My Life and Hard Times - James Thurber

I chanced across this book on my shelf a few days ago and decided to read it again. I bought it somewhere used more than 20 years ago, and have read it several times. It always still makes me laugh. This is one of the books that I immediately took my grandmother and told her, "You have to read this." She told me she laughed so hard that she could hardly breathe.

It's a slim volume that consists of a collection of essay/tales about Thurber's boyhood and his odd and eccentric family. Are they all true? I don't know, but it doesn't matter, because it's the kind of humor that makes you think "I know someone like that."

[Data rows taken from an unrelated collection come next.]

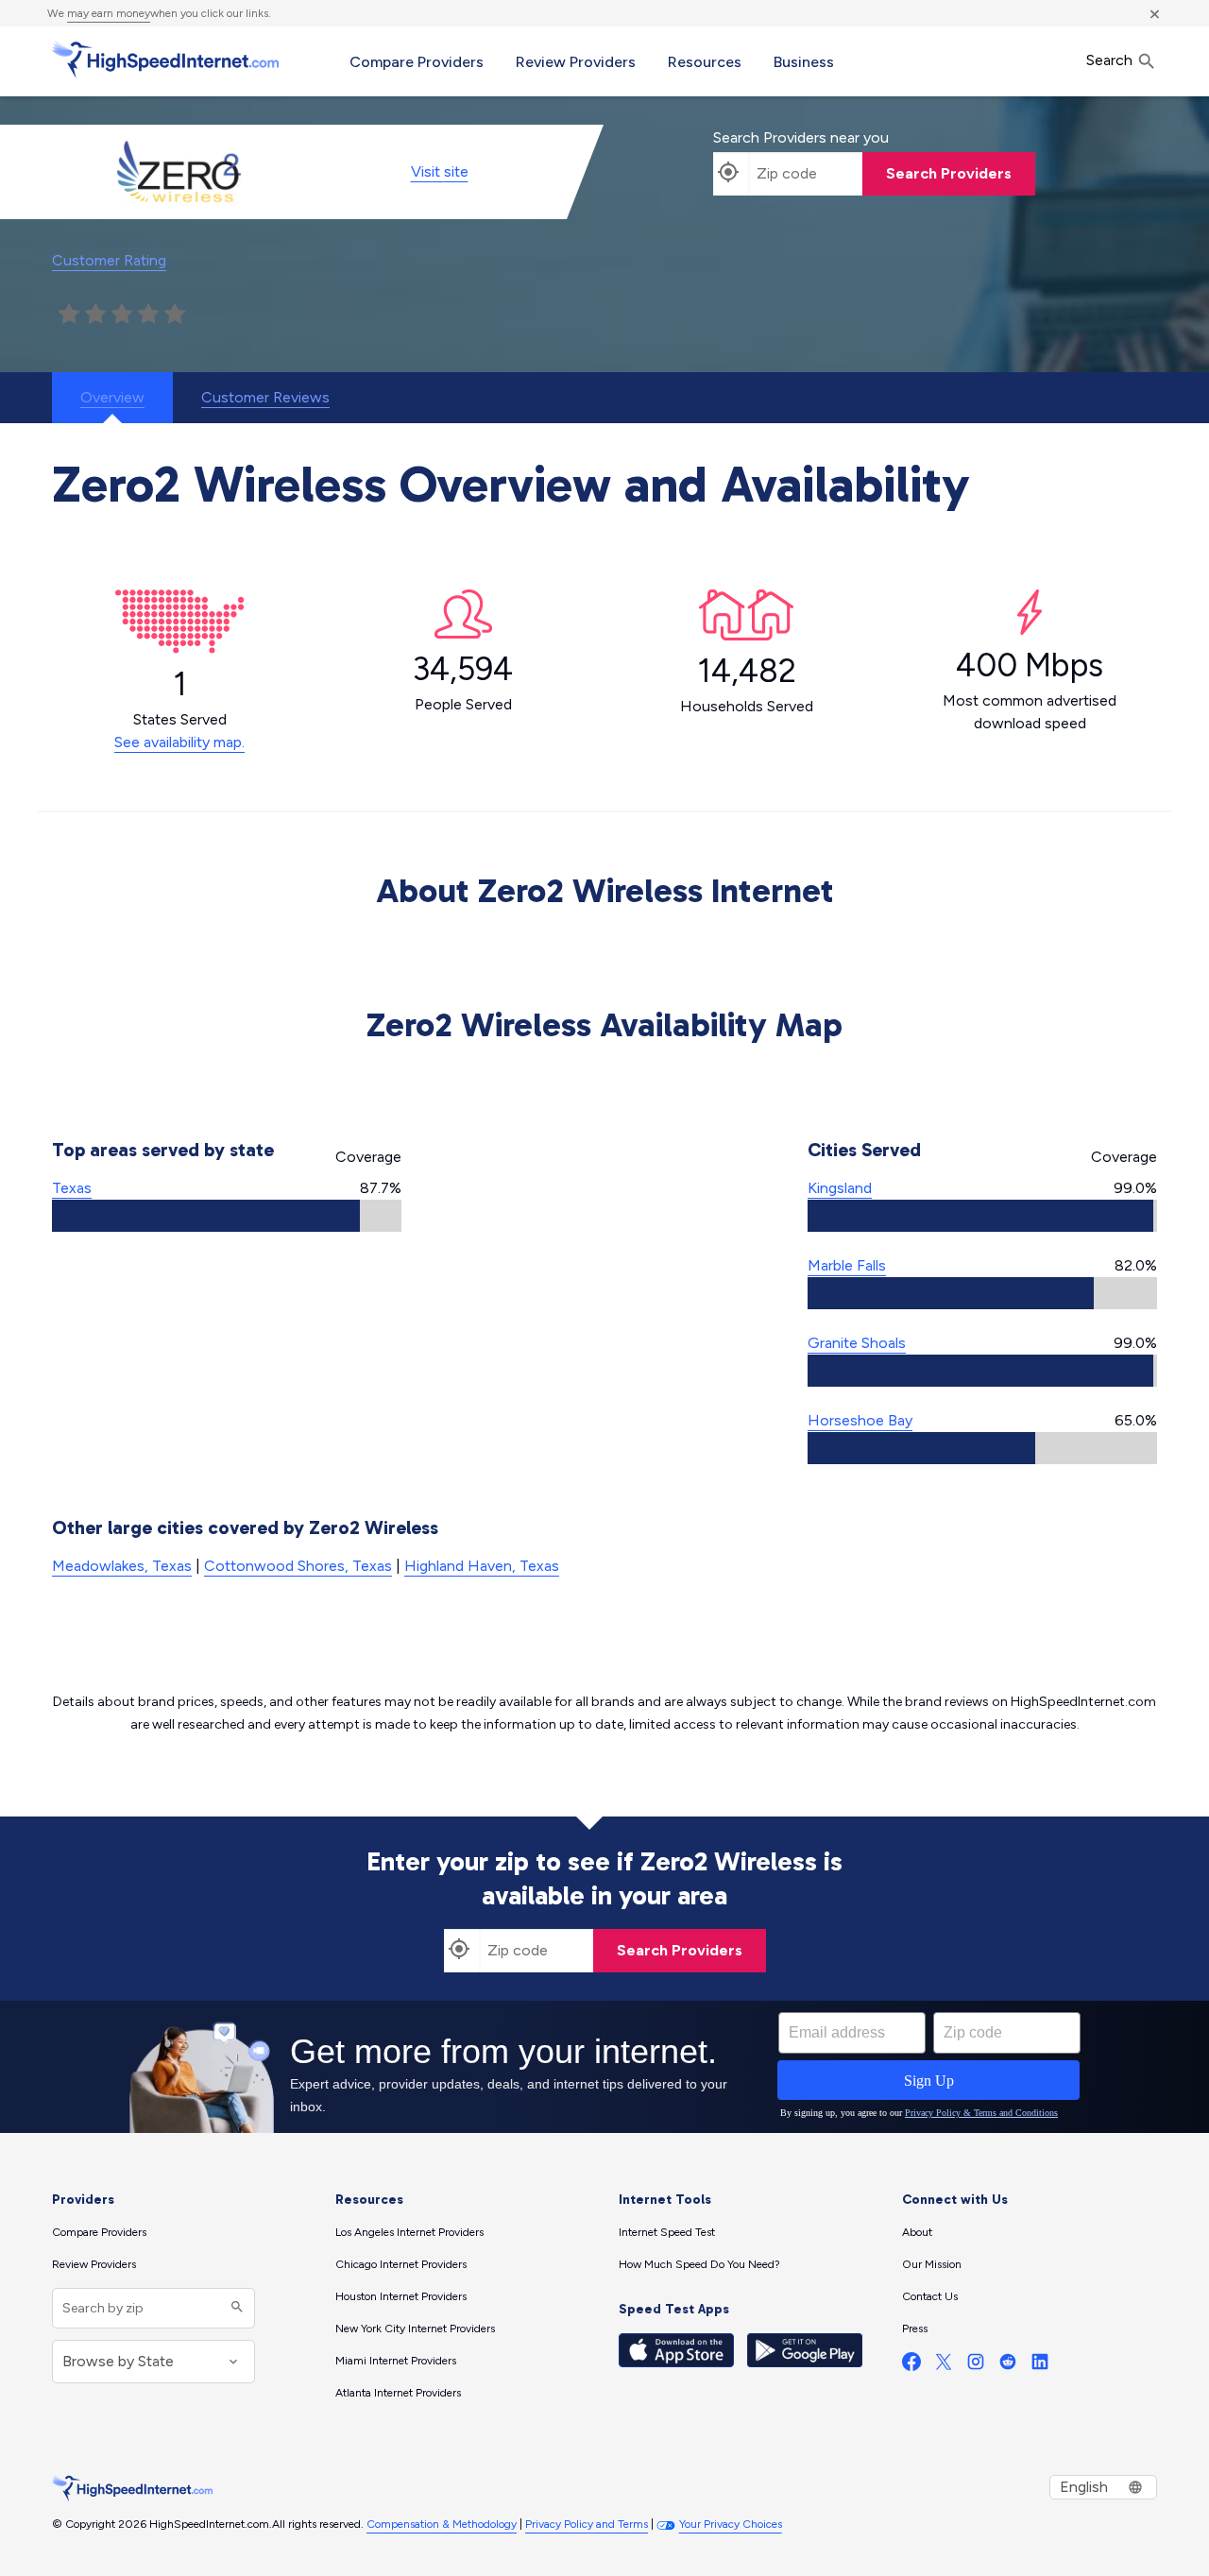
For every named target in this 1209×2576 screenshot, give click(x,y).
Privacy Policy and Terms (586, 2524)
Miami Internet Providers (395, 2360)
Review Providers (576, 62)
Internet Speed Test (667, 2232)
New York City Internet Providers (415, 2328)
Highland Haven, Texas (481, 1566)
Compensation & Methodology (441, 2524)
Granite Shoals (857, 1343)
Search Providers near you (801, 137)
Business (804, 62)
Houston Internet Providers (401, 2296)
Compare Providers (416, 62)
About (917, 2232)
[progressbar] (226, 1216)
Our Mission (932, 2264)
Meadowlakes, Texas (122, 1566)
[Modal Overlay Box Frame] (604, 2067)
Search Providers (949, 173)
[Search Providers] (234, 2308)
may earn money (108, 13)
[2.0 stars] (95, 314)
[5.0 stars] (175, 314)
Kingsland (840, 1188)
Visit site (439, 171)
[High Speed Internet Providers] (165, 59)
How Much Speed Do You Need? (699, 2264)
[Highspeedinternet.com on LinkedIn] (1039, 2366)
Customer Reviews (265, 397)
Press (915, 2328)
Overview (112, 397)
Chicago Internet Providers (401, 2264)
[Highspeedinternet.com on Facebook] (911, 2366)
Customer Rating (109, 260)
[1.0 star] (69, 314)
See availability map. (179, 742)
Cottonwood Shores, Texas (298, 1566)
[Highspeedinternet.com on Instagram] (975, 2366)
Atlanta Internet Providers (398, 2392)
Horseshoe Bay (860, 1420)
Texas (72, 1188)
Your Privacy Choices (730, 2524)
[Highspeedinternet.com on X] (943, 2366)
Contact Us (930, 2296)
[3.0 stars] (122, 314)
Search (1111, 60)
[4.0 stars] (148, 314)
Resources (704, 62)
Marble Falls (847, 1265)
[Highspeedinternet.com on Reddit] (1007, 2366)
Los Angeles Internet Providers (409, 2232)
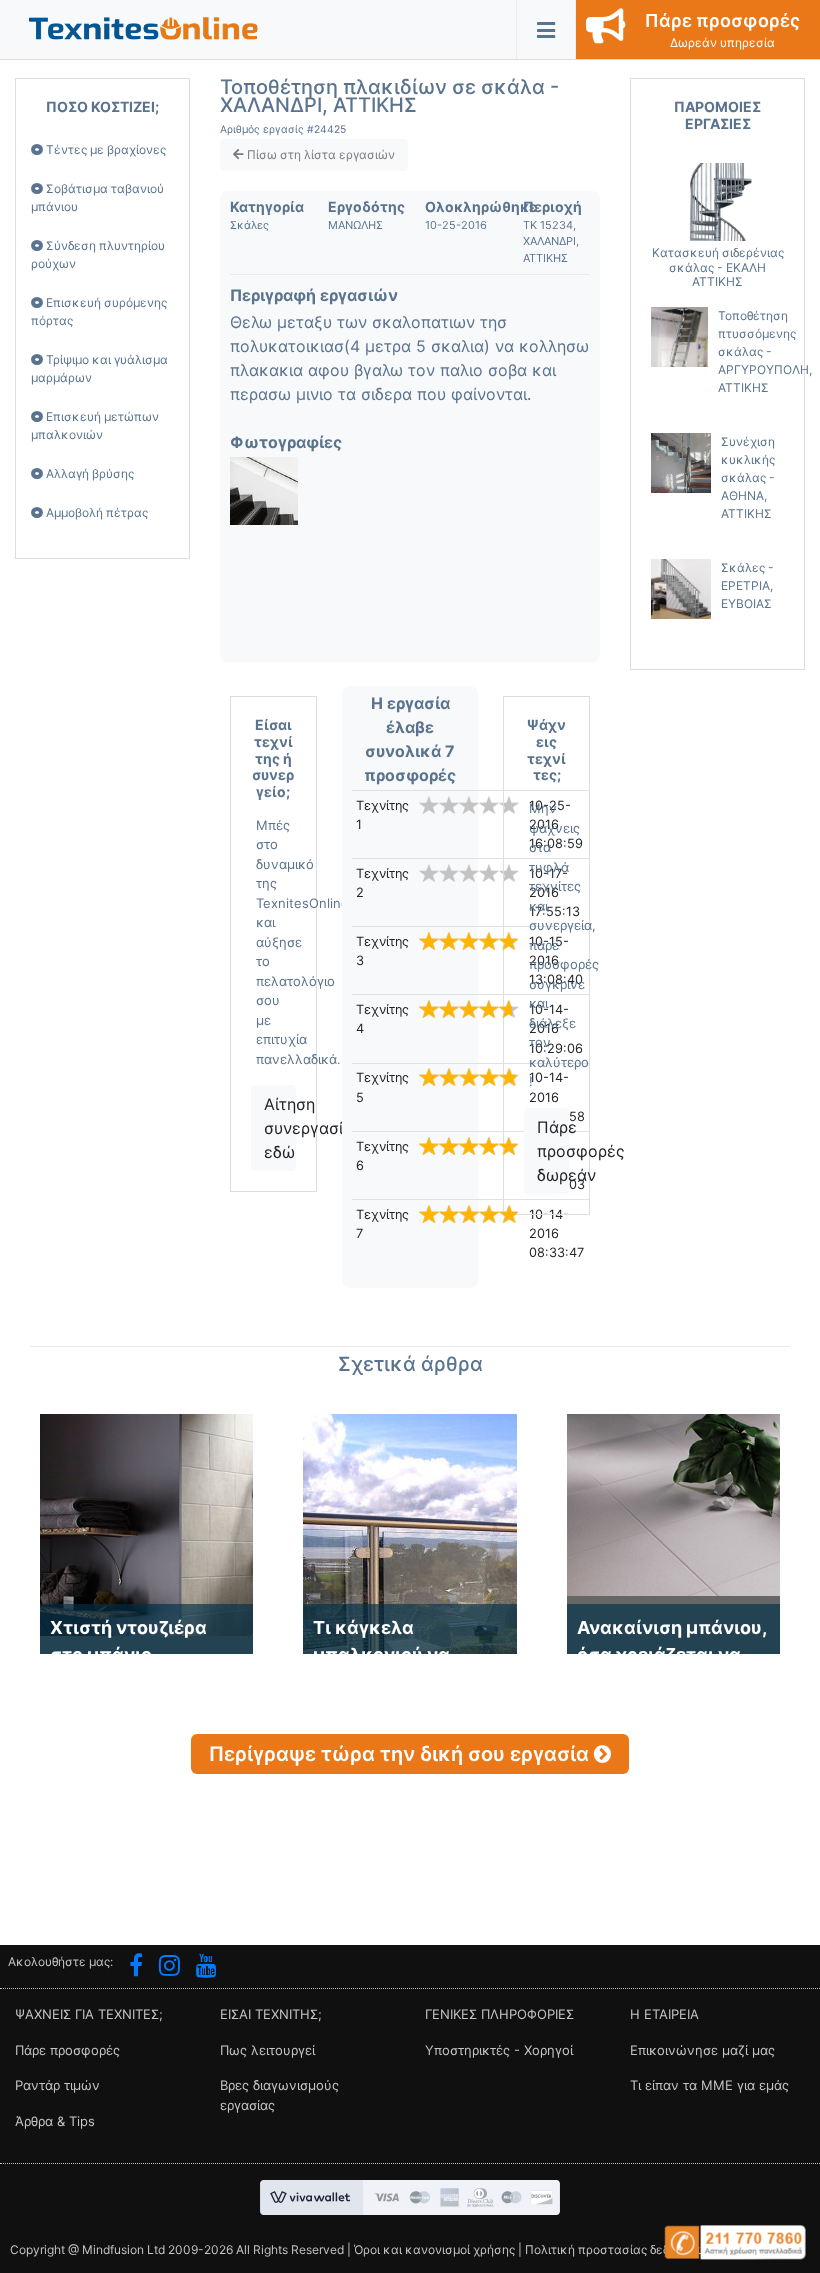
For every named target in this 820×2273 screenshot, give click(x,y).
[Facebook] (136, 1968)
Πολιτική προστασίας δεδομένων (619, 2249)
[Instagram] (169, 1968)
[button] (143, 27)
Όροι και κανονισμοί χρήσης (434, 2249)
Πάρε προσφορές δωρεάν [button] (553, 1151)
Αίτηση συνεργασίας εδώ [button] (280, 1128)
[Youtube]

Here is one of my favorite passages, about one of their long succession of maids/housekeepers.
Mrs. Robertson, a fat and mumbly old Negro woman, who might have been sixty and who might have been a hundred, gave us more than one turn during the many years that she did our washing. She had been a slave down South and she remembered having seen the troops marching--"a mess o' blue, den a mess o' gray." "What," my mother asked her once, "were they fighting about?" "Dat," said Mrs. Robertson, "Ah don't know." She had a feeling, at all times, that something was going to happen. I can see her now, staggering up from the basement with a basketful of clothes and coming abruptly to a halt in the middle of the kitchen. "Hahk!" she would say, in a deep, guttural voice. We would all hark; there was never anything to be heard. Neither, when she shouted "Look yondah!" and pointed a trembling hand at a window, was there ever anything to be seen. Father protested time and again that he couldn't stand Mrs. Robertson around, but mother always refused to let her go. It seems that she was a jewel. Once she walked unbidden, a dishpan full of wrung-out clothes under her arm, into father's study, where he was engrossed in some figures. Father looked up. She regarded him for a moment in silence. Then--"Look out!" she said, and withdrew. Another time, a murky winter afternoon, she came flubbering up the cellar stairs and bounced, out of breath, into the kitchen. Father was in the kitchen sipping some black coffee; he was in a jittery state of nerves from the effects of the day. "Dey is a death watch downstaihs!" rumbled the old Negro lady. It developed that she had heard a strange "chipping" noise back of the furnace. "That was a cricket," said father. "Um-hm," said Mrs. Robertson. "Dat was uh death watch!" With that she put on her hat and went home, poising just long enough at the back door to observe darkly to father, "Dey ain't no way!" It upset him for days.
Everyone should read this book.

1 comment:

  1. Sounds like something I would enjoy. I'm going to check it out.